TASK DIRECTIONS
Keep to one stretch of the data below, the lines from the one with "De 3 a 5 Años (1009, 436)" up to and including the one with "Erica Henderson (250, 2329)", and return that stretch exactly.

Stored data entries
---*---
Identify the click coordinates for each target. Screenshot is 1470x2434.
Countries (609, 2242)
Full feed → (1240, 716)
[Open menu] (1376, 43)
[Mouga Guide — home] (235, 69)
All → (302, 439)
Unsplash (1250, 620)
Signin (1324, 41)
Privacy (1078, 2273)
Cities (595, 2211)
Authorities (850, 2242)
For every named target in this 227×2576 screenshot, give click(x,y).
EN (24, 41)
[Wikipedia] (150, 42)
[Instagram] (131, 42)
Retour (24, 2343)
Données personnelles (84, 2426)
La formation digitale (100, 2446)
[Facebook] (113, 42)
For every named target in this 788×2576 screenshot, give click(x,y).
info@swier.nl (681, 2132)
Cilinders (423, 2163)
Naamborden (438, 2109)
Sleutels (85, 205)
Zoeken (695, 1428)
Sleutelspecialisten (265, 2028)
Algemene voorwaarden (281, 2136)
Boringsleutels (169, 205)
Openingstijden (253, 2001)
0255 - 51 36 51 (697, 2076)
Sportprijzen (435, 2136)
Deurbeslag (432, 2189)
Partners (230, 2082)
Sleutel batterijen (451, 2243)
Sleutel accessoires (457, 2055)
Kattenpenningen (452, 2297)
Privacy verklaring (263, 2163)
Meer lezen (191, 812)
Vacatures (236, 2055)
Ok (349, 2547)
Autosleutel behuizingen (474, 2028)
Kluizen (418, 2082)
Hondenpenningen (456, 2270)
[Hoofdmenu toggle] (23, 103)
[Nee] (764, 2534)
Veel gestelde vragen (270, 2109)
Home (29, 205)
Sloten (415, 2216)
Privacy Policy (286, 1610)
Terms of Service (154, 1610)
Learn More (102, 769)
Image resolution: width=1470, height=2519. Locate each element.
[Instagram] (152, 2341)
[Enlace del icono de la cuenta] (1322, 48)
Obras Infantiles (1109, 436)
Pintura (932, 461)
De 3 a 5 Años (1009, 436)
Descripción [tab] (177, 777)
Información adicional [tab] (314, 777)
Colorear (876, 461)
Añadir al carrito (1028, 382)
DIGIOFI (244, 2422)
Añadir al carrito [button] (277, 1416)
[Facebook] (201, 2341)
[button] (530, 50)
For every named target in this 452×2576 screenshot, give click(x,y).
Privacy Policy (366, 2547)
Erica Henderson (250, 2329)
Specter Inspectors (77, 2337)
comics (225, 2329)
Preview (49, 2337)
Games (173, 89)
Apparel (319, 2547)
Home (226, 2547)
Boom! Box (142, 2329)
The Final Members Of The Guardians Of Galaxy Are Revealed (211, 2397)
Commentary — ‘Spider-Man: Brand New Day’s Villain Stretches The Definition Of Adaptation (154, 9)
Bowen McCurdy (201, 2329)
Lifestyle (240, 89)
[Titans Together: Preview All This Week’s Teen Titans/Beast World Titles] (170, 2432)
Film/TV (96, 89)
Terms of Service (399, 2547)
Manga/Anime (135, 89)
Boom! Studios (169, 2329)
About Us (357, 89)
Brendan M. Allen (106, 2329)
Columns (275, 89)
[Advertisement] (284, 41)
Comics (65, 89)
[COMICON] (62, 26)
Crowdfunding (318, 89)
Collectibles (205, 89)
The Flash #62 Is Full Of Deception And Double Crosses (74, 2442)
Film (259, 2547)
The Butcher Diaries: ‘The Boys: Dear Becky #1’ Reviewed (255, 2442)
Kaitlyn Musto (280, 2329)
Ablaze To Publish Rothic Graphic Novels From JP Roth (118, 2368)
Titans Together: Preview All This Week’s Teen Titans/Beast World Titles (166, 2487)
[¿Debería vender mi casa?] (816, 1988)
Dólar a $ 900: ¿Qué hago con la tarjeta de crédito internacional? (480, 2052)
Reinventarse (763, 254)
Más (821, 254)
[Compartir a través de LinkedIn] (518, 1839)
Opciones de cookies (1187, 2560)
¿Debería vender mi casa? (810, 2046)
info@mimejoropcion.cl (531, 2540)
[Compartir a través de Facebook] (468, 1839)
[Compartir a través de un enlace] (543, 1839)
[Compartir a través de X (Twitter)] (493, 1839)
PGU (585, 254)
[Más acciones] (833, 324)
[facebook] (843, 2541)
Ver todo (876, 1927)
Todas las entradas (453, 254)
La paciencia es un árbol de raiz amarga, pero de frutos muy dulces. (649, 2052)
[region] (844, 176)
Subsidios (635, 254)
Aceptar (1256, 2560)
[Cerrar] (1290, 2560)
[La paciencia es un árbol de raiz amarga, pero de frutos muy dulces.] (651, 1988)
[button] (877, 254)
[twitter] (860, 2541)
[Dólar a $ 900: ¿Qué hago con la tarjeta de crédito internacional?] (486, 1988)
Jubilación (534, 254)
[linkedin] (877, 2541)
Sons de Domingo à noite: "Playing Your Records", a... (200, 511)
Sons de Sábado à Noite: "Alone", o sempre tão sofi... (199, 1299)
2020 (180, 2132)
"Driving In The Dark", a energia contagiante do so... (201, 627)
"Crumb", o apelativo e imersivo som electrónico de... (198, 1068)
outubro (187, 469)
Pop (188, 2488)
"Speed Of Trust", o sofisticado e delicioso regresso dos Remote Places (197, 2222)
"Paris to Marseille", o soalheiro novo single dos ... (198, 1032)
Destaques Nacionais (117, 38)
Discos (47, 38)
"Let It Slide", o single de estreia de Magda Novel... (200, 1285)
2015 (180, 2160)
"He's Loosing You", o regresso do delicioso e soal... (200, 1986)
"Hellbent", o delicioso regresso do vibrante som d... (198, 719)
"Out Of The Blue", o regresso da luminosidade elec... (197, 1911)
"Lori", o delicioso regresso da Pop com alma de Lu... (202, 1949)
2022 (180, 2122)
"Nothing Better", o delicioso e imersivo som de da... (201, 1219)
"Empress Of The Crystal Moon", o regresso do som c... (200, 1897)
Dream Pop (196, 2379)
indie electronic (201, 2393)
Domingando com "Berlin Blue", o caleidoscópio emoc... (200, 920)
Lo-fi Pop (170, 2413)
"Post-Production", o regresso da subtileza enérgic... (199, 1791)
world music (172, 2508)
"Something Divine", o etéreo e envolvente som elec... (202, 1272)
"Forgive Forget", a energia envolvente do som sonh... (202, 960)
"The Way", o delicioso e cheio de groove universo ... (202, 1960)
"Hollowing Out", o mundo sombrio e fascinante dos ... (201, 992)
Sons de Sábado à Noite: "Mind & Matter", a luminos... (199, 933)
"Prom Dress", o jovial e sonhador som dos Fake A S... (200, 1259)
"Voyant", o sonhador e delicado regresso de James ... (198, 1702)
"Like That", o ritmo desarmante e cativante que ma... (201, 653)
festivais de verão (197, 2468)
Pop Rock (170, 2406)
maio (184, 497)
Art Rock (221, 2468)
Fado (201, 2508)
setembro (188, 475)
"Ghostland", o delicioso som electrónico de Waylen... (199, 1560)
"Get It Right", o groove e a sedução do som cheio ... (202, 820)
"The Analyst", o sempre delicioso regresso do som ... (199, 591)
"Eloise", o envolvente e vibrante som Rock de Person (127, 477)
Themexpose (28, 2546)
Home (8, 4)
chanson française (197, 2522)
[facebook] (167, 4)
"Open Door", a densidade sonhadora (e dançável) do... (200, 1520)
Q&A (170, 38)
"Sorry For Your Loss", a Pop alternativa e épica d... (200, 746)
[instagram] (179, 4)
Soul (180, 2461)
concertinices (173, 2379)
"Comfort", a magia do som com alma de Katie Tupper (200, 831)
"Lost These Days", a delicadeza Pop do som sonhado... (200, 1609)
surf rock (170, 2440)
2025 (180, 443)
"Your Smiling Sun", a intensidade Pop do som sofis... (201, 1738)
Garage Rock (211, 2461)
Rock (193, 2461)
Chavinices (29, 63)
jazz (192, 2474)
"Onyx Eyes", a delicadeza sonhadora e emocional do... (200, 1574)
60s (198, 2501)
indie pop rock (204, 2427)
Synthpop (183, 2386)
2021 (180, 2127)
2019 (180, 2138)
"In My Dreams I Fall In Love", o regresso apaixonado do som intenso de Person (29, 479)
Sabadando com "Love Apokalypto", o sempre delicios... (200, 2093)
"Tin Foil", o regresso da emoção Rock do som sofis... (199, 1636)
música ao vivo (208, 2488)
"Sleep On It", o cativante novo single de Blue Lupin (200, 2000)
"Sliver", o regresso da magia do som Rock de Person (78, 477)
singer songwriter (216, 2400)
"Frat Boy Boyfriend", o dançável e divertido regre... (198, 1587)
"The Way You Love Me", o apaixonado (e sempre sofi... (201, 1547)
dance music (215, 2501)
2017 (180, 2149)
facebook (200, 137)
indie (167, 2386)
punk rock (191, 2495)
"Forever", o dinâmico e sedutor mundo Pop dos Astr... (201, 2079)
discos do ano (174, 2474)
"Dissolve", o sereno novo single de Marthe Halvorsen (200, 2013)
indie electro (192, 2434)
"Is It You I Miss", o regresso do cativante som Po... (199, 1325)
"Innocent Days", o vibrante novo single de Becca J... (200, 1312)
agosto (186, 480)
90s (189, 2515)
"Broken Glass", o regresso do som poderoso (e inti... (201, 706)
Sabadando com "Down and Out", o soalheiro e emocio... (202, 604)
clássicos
---*---
WRITTEN ANSWER
De 3 a 5 Años (1009, 436)
Descripción [tab] (177, 777)
Información adicional [tab] (314, 777)
Colorear (876, 461)
Añadir al carrito (1028, 382)
DIGIOFI (244, 2422)
Añadir al carrito [button] (277, 1416)
[Facebook] (201, 2341)
[button] (530, 50)
For every named target in this 452×2576 screenshot, give click(x,y).
Privacy Policy (366, 2547)
Erica Henderson (250, 2329)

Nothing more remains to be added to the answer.